小跨高比钢纤维高强混凝土连梁延性和耗能研究

基于9根小跨高比(l/h≤2.5)钢纤维高强混凝土连梁和4根高强混凝土对比连梁试验,考察了跨高比、钢纤维体积掺率和配箍率对高强混凝土连梁位移延性和耗能能力的影响.结果表明:随着跨高比、钢纤维体积掺率和配箍率的增大,连梁的位移延性和耗能性能得到明显改善.当配箍率提高到一定程度后,由于剪压区混凝土破碎引起剪切滑移坡坏,箍筋不能完全发挥作用,配箍率对连梁的延性和耗能能力的影响不再明显.而在按非抗震要求配置箍筋的高强混凝土连梁中掺入ρf=1.0%的钢纤维,可使连梁达到与按抗震要求配置箍筋的连梁相当的位移延性系数,而当ρf=1.5%时,试件发生了弯曲破坏,从根本上改变了小跨高比高强混凝土连梁破坏的脆性性质.

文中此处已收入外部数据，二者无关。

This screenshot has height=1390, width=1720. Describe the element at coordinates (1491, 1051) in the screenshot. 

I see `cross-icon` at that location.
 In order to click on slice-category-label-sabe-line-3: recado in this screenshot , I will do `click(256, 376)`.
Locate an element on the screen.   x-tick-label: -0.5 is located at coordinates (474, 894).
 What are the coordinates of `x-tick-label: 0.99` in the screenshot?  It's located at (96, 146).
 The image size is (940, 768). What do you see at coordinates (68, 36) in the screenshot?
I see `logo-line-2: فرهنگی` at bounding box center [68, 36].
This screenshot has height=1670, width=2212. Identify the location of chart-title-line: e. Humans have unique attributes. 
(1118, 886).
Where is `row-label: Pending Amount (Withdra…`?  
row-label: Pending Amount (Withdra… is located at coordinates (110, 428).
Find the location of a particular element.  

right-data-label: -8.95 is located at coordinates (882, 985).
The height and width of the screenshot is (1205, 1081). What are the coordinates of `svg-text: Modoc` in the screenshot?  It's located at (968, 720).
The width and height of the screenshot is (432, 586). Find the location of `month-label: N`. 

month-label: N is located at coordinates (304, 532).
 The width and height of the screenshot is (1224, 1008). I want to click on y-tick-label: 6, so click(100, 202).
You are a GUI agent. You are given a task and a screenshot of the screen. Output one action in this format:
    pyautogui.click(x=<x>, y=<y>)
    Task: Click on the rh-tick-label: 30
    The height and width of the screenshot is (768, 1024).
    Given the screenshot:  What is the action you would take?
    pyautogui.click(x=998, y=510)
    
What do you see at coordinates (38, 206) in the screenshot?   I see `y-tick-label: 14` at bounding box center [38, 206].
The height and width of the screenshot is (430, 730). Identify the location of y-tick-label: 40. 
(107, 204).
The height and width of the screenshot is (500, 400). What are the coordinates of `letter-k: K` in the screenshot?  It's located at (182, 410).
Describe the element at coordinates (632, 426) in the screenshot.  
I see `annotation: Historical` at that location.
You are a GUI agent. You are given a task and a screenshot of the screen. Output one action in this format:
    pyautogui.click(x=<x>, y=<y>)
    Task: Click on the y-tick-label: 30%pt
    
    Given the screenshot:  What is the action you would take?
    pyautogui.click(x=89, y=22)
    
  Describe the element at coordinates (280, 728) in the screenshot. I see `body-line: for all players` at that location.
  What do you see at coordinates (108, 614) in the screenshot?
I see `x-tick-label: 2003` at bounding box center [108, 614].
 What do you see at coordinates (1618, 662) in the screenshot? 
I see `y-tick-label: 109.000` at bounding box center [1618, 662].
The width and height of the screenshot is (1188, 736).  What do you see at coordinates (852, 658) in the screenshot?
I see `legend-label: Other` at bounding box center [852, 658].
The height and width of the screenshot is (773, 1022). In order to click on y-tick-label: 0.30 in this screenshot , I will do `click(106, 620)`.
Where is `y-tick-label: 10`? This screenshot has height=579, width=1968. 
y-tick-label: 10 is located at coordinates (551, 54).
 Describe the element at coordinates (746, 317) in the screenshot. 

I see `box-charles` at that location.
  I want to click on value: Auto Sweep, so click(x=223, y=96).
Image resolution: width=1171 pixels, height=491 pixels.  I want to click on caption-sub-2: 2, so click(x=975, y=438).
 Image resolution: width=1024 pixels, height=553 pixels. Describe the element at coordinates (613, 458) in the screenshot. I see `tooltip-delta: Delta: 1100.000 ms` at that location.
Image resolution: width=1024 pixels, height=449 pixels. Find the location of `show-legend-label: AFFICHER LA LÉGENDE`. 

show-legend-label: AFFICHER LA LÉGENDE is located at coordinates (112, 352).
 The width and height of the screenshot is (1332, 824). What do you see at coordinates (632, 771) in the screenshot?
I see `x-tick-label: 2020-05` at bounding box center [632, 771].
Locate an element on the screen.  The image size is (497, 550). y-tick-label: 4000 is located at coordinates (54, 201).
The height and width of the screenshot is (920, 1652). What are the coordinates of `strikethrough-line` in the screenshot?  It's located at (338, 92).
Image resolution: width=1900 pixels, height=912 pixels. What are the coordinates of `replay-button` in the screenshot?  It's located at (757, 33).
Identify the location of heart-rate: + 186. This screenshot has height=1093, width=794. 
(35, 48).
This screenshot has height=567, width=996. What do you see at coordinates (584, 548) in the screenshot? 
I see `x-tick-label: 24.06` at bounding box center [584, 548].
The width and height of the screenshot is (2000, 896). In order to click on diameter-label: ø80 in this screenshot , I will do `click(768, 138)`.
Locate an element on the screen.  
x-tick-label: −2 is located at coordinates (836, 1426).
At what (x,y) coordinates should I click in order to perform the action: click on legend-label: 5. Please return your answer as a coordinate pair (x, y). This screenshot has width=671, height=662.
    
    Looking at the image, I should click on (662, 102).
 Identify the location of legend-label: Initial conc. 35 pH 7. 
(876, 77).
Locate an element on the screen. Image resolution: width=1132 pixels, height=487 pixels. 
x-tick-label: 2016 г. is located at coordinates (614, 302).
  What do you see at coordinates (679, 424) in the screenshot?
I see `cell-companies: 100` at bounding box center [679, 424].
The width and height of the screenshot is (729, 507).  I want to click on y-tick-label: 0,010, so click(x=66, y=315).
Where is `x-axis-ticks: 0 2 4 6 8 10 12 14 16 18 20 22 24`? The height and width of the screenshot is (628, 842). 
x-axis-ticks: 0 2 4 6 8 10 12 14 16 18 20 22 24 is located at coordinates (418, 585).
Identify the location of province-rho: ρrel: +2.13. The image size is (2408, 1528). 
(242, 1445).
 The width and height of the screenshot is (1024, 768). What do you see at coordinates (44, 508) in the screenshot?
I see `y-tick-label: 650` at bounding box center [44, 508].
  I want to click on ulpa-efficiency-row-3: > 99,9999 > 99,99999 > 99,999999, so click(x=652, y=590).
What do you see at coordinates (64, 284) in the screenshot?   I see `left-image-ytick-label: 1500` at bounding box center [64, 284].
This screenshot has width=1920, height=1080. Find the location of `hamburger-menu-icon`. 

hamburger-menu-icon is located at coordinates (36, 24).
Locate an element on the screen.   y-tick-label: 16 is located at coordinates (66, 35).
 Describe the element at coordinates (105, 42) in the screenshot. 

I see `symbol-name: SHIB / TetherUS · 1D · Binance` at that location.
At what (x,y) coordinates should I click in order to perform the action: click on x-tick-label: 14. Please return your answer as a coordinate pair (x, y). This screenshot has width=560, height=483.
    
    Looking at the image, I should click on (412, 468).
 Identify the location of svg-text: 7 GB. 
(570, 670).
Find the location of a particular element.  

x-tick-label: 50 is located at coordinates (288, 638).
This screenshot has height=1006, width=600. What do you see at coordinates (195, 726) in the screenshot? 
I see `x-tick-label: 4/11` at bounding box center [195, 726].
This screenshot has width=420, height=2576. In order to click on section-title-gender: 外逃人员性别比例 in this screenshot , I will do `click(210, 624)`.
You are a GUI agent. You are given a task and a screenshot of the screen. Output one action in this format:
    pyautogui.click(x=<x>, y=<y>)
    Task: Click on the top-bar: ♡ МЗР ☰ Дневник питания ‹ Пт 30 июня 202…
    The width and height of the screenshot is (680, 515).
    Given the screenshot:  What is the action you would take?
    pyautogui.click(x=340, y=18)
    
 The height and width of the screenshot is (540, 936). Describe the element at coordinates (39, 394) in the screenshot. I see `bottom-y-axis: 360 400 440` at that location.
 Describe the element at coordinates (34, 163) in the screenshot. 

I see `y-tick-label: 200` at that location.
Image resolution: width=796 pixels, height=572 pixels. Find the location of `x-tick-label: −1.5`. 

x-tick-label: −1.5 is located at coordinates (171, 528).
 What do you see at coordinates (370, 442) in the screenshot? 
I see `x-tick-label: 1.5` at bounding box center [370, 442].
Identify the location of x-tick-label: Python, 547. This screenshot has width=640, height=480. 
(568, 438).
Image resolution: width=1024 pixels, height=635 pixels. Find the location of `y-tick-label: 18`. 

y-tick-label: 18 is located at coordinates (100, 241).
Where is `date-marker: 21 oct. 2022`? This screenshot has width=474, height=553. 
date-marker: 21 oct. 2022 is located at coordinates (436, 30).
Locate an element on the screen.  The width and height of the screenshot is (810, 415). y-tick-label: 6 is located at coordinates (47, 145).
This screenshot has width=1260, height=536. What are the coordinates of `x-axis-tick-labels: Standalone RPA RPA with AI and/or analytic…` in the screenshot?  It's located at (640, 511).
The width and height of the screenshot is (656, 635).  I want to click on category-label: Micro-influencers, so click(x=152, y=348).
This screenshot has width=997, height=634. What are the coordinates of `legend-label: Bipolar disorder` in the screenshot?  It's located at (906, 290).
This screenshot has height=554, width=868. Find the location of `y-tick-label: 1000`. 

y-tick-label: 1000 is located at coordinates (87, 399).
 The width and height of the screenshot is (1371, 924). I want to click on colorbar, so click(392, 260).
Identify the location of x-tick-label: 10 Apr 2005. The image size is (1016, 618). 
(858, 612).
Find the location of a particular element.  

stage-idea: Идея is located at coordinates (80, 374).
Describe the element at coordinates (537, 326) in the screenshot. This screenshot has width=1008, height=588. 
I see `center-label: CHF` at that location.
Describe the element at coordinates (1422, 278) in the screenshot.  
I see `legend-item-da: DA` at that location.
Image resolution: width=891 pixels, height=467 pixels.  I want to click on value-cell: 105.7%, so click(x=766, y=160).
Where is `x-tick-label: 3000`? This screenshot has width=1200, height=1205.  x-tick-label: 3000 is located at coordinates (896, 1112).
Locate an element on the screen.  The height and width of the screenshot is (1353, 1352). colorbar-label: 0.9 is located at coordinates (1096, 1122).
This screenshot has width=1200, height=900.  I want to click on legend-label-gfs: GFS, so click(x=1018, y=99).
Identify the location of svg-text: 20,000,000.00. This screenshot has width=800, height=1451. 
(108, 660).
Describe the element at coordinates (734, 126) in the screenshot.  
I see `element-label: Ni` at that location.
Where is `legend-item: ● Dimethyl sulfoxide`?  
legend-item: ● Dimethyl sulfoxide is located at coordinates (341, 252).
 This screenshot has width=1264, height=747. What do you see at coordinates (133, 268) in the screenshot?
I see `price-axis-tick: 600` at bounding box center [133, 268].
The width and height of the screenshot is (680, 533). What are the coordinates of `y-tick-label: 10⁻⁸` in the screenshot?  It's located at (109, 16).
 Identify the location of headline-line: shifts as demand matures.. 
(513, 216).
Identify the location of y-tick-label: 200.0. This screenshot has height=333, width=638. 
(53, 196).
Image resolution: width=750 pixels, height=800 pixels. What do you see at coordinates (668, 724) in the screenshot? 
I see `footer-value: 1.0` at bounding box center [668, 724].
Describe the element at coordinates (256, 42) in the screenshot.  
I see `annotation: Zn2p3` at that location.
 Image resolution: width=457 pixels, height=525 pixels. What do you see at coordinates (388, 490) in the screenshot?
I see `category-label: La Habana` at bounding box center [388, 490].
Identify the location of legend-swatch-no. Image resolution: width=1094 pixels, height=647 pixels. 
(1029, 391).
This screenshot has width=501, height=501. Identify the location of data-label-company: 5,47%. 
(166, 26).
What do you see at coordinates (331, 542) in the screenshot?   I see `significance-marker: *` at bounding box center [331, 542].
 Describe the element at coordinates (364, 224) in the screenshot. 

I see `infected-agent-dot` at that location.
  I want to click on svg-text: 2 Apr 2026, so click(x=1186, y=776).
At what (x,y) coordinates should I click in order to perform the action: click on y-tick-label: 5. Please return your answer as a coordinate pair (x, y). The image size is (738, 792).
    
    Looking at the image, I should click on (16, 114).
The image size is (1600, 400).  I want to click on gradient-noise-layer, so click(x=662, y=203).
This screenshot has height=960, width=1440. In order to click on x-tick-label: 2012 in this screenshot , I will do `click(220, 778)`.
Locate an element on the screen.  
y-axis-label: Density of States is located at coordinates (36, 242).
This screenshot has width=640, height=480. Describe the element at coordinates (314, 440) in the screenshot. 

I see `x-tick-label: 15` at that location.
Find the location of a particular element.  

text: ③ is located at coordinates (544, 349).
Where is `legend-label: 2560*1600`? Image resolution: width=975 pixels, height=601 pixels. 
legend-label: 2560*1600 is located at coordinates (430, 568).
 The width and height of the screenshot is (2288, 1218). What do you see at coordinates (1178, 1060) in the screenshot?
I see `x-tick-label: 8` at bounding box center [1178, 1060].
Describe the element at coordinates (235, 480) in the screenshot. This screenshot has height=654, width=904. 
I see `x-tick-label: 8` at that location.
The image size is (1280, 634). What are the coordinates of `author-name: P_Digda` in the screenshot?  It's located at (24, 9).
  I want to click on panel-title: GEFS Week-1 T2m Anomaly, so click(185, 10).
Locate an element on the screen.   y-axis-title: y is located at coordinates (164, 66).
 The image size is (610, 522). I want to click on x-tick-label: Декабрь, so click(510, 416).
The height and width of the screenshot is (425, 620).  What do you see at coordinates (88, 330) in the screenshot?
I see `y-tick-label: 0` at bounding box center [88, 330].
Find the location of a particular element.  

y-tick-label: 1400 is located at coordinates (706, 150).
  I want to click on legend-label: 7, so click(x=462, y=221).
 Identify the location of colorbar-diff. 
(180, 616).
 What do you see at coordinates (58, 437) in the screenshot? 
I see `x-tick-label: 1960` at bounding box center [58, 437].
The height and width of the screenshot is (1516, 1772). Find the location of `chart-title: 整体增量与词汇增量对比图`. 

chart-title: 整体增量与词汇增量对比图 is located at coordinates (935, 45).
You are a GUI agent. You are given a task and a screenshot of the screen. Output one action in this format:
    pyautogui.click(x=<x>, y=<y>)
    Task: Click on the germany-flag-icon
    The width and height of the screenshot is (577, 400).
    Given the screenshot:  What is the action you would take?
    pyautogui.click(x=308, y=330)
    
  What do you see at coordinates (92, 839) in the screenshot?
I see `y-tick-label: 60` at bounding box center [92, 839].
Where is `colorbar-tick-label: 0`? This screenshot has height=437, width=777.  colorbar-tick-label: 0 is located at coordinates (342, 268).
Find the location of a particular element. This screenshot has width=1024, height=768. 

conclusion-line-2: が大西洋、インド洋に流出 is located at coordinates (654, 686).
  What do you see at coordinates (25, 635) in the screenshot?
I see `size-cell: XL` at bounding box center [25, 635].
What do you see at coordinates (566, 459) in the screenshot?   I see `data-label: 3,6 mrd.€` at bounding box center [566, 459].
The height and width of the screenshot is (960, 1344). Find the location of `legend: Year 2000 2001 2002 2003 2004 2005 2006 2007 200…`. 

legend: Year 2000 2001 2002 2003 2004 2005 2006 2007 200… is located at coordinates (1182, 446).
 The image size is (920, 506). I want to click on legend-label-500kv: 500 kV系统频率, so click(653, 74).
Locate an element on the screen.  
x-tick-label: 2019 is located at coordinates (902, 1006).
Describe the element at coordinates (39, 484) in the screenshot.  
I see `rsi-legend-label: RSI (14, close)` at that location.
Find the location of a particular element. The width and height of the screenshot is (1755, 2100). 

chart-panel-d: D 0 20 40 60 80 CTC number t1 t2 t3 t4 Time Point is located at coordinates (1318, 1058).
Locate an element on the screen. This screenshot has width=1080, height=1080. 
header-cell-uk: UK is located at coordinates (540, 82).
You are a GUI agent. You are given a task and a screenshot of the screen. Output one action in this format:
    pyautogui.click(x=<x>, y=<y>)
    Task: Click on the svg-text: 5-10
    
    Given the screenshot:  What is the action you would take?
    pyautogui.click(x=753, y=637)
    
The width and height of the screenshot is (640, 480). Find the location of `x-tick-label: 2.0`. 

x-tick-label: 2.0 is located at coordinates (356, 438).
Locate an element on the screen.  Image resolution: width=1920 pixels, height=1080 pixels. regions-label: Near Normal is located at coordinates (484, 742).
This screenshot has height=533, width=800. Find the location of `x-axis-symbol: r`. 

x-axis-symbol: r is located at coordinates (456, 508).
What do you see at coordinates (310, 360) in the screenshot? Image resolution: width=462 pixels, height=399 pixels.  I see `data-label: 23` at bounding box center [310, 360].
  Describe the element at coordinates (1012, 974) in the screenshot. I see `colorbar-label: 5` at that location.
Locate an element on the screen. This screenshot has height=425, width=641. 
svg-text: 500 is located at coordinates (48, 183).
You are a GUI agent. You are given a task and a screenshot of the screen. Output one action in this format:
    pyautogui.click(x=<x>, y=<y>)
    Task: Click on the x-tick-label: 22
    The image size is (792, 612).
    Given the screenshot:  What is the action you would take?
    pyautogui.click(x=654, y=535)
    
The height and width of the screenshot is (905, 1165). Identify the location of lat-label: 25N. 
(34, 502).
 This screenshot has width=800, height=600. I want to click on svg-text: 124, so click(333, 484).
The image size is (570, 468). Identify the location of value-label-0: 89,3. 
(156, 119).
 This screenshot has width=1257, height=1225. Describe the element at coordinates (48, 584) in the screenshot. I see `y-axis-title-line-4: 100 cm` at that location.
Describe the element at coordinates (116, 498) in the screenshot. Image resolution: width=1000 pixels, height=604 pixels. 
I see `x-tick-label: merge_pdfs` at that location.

Ductility and energy dissipation capacity of steel fiber reinforced high-strength concrete coupling beams of small span/depth

On the basis of the experiment of 9 steel fiber reinforced high-strength concrete coupling beams of small span/depth (l/h≤ 2. 5) and 4 control coupling beams, the effects of span/depth, steel fiber volume fraction and stirrup content on ductility and energy dissipation capacity of high-strength concrete coupling beams were investigated. The test results show that increasing span/depth, steel fiber volume fraction and stirrup content can improve the ductility and the energy dissipation capacity of coupling beams evidently. When the stirrup content goes beyond a certain value, a shear slippage failure occurs due to the crumbling and spalling of concrete in compressive-shear region of coupling beams, and the effect of stirrup content on coupling beam is not obvious. Whereas, adding ρ_f= 1. 0% steel fibers to a nonseismic coupling beam can achieve an equivalent displacement ductility ratio to that of seismic designed one. And a further increase of ρ_f to 1. 5% can change the failure type of a coupling beam from a brittle shear failure to a ductile flexural failure essentially.